(Ausgewählter Textauszug)
Als Koiteich hast Du vermutlich ein Becken mit karger Bepflanzung (wenn überhaupt) geplant, ist das richtig ?

Wenn auf dem Löschteich __ Entengrütze überhand nimmt, dann bedeutet das, dass das Wasser stark eutrophiert ist, also hohe Bestandteile an Nitraten und Phosphaten enthält. 

Grundsätzlich halte ich Deine Idee für ausgezeichnet (ich hoffe, dass mir jetzt kein Koi-Spezialist dafür ins Gemächt tritt) - Pflanzenfilter und Reservoir (oder Pflanzenfilter ins Reservoir und von dort aus in den Koiteich) gestatten einen prima Wasserwechsel, wenn dieses Wasser nicht übermässig das enthält, was raus soll: Nitrte und Phosphate. Das Wasser im Koiteich wird aber mit hoher Geschwindigkeit umgewälzt werden müssen, denn auch die Kois produzieren reichlich Ausscheidungen. Darin sehe ich dann das Hauptthema: Hohe Umwälzleistung und Pflanzenfilter/Reservoir widersprechen sich nach meinem Gefühl, also wird sich da die Frage stellen, ob Du ohne Filter für den Koiteich auskommst (das zu diskutieren überlasse ich den anderen). Das Sauerstoffthema sollte sich eigentlich so krass nicht stellen, denn Dein niemals zu warm oder zu abgestanden werdender Koiteich sollte eine Sauerstoffkonzentration immer an der Sättigungsgrenze haben. Eher wird sich vielleicht anders herum die Frage stellen: Wie erhältst Du Dir eine ausreichend hohe CO2 Konzentration ?

Rein gefühlsmässig (allein von den Fotos her) würde ich allerdings annehmen, dass das Wasser aus dem Löschteich zu eutrophiert ist, um ans System angekoppelt zu werden. Wozu auch, Du hast ausreichend andere Quellen.

Das soll es einmal für den Anfang gewesen sein. Interessant sind weitere Erläuterungen zu den Besonderheiten einer Pflanzenkläranlage und zu den Wasserqualitäten.

Beste Grüsse
Stefan


----------



## Teichforum.info (15. Feb. 2004)

*Mal etwas aus dem Archiv gekramt...*

Abend, oder sollte ich schon "Morgen" sagen ??

Erstmal der Grund der ganzen Fragerei ....






Noch sehr frühe Betaversion .... aber ich habe ja noch Zeit.

Ein schmaler Pflanzenbereich mit 30cm Tiefe ist eingeplant, soll aber mittels Absperrung (ich denke da an irgendwas mit V2A Stäben da ich an das Material günstig rankomme) von den Kois nicht "betreten" werden können. Eher um mal einen kranken oder angeschlagenen Fisch separieren zu können.

Da ich den Aushub sowieso brauche (is ne andere Baustelle) wird der Teich 
halt etwas größer.

(Bereitgestelltes Material)
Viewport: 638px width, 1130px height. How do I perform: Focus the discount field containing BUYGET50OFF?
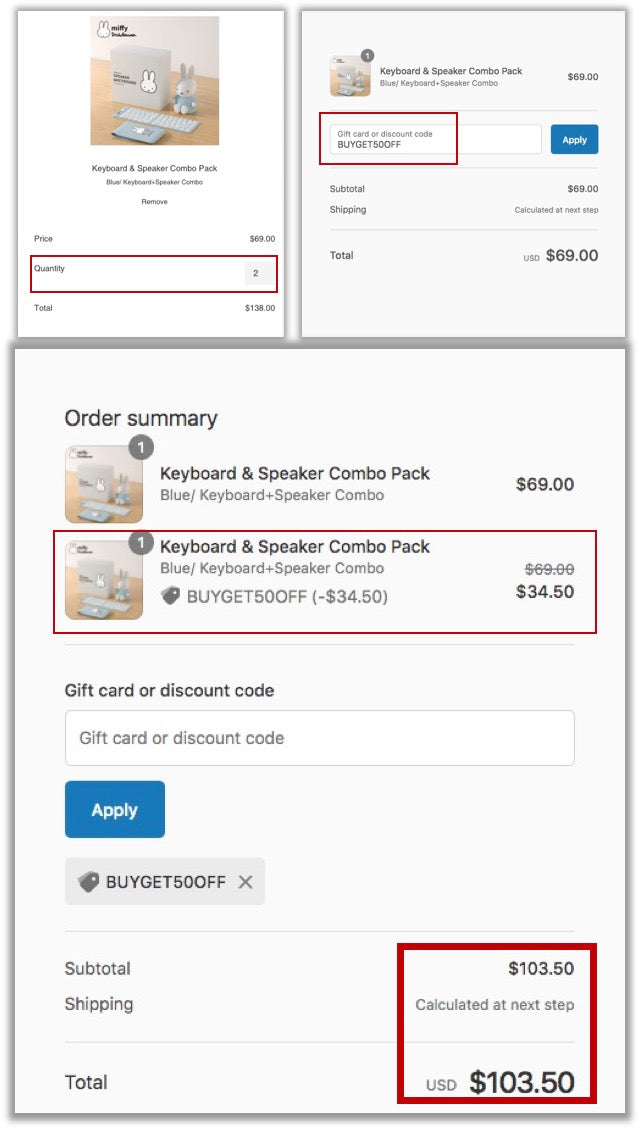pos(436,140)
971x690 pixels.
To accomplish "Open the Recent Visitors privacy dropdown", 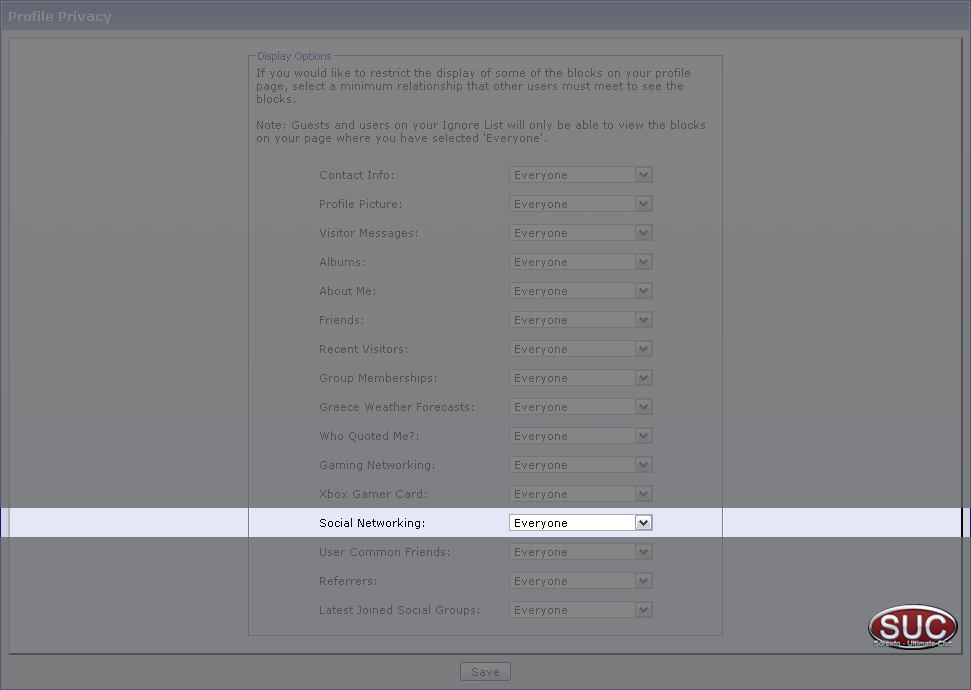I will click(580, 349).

(Aufgabenbeschreibung) Führe den Forumsauszug über den geplanten Koiteich nach seinem letzten Satz weiter.

(Lösung)
Da ich ebenfalls 3 Aquarien betreibe wage ich mal zu behaupten.. jeder Liter zählt und lieber zu groß als zu klein.

Und jetzt zur Kläranlage:

Hier ein Bericht zur Reduktion von NO3, NO2, P in einem Schwimmteich mittels nachträglich eingebautem Sumpfbeet ...

http://reflex.at/~biolab/Unterseiten/studienseiten/rieglgasse.htm


Bzgl. Wirkungsweise und Wasserqualität...

Eine hervorragende Studie über die Wirkung dieser Anlagen gibts es hier zum download: http://iwga-sig.boku.ac.at/project/dunkel/dunkelforsch3.pdf.

In dieser Studio wurde auch Regenwasser untersucht !
Das beschriebene System ist aber erheblich komplexer als das was mir so vorschwebt....


Der Löschteich dient nur der Aufnahme von gereinigtem Anlagenwasser (wasserrechtlich erlaubt und ich erspare mir den Bau einer Verieselungsstrecke und die geht dank tonnenweise Schotter richtig ins Geld) und Oberflächenwasser.  

Aufgrund der Lage (der Teich sammelt zu 90% Oberflächenwasser) unterhalb mehrerer Felder sammelt sich dort  im Frühjahr eine richtige Nitratbrühe an. 

Dieser hohe Wert hält aber nicht lange an, meistens ab Anfang August (wenig Regen..) stirbt die __ Entengrütze innerhalb weniger Wochen.


Das Wasser im Regenwasserspeicher ist in Ordnung da aufgrund eines Wirbelfilters die ersten Liter an Brühe bei einsetzendem Regen mangels Volumen direkt in den Kanal zum Löschteich gespült werden. Erst wenn eine gewisse Regenstärke erreicht ist läuft Wasser in den Tank.


So... jetzt aber ..

Gute Nacht


----------



## Teichforum.info (16. Feb. 2004)

Hallo Oeffi,

nun ja, ist ja zunächst einmal so, wie ich vermutet habe:

Der erste Link betrifft einen reinen Pflanzenfilter. Was da abgeht, ist mir schon klar.  Was die Pflanzenkläranlage betrifft, so taugt das Wasser zwar für die Bewässerung und selbst für die Speisung eines "Schönungsteiches" (was auch immer das ist - Pflanzenteich ??), die Belastung mit Nitraten und Phosphaten erscheint aber doch nennenswert und unterliegt einigen Schwankungen. Ausserdem willst Du nur einen geringeren Aufwand betreiben. Ich würde dieses Wasser also nicht unmittelbar und insgesamt in den Koiteich einleiten.

Das Regenwasser hingegen ist in Ordnung: Prima, dass zuerst der Schmutz abgewaschen und entsorgt wird. Reines Regenwasser ist sehr wohl zur Nachspeisung von Teichen geeignet, allerdings ist es sehr kalkarm und senkt damit die KH.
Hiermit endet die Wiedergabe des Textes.